Records —

------------------------------------

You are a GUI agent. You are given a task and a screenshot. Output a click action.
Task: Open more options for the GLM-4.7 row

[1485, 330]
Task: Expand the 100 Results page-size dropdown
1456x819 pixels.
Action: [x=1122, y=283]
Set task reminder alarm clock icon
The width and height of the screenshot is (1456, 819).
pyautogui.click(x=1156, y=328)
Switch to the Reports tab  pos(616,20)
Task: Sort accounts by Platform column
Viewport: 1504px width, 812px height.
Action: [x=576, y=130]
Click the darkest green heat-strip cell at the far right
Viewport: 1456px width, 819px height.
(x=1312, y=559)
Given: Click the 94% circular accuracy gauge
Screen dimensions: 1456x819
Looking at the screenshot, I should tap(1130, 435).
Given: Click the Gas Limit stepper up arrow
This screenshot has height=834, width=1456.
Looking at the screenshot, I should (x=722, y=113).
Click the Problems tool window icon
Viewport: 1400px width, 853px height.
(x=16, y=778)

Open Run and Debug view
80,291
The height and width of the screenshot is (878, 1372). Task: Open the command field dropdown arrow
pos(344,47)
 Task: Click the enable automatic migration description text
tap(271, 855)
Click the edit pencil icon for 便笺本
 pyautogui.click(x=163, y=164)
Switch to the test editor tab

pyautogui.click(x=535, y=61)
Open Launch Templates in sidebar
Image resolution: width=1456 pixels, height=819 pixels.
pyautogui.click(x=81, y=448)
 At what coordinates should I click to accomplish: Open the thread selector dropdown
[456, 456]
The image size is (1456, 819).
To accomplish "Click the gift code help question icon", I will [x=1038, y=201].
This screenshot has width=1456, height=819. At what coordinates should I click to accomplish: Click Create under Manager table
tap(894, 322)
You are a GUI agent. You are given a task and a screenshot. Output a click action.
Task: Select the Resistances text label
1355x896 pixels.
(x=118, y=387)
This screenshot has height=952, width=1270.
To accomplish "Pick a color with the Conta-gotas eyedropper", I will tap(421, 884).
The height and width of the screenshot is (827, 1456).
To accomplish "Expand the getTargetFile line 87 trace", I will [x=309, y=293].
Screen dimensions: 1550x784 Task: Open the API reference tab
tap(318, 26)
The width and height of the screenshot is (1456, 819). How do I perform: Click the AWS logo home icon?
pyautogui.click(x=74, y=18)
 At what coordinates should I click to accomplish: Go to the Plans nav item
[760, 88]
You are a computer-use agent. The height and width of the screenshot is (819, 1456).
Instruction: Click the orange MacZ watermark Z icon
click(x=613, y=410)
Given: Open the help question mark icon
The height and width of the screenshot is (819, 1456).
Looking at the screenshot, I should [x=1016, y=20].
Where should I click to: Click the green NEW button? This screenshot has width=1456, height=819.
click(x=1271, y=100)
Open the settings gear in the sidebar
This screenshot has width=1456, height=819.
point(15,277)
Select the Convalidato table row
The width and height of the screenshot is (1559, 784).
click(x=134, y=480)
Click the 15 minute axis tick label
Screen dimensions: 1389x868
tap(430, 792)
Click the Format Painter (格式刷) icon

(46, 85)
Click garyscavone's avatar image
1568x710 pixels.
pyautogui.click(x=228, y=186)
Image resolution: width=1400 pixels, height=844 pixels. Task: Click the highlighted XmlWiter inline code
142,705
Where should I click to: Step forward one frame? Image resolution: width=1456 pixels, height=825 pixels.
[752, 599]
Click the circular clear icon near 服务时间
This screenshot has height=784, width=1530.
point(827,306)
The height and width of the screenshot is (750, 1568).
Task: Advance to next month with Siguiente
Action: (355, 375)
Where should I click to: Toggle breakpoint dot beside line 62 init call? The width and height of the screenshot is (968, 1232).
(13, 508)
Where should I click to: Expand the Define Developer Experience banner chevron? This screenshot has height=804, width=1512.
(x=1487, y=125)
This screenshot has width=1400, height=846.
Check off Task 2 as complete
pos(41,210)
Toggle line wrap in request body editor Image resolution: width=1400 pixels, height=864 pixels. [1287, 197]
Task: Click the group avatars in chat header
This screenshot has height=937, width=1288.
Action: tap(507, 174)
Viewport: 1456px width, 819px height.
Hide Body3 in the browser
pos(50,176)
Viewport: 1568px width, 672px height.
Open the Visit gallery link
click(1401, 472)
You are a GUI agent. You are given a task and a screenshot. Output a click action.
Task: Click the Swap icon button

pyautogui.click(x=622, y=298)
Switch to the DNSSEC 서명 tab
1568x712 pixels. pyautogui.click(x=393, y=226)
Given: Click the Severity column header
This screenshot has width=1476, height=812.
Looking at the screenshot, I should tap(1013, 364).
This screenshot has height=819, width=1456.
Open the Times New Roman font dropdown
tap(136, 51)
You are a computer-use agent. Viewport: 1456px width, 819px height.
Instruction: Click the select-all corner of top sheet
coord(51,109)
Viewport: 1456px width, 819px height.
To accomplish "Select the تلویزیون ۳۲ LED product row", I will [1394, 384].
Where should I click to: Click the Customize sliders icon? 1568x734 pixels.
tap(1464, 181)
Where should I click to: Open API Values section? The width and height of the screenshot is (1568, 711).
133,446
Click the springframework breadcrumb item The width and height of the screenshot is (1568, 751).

------------------------------------

What you need to do —
From the records above, show each line that contains the word "circular".

Worked solution —
Given: Click the 94% circular accuracy gauge
Click the circular clear icon near 服务时间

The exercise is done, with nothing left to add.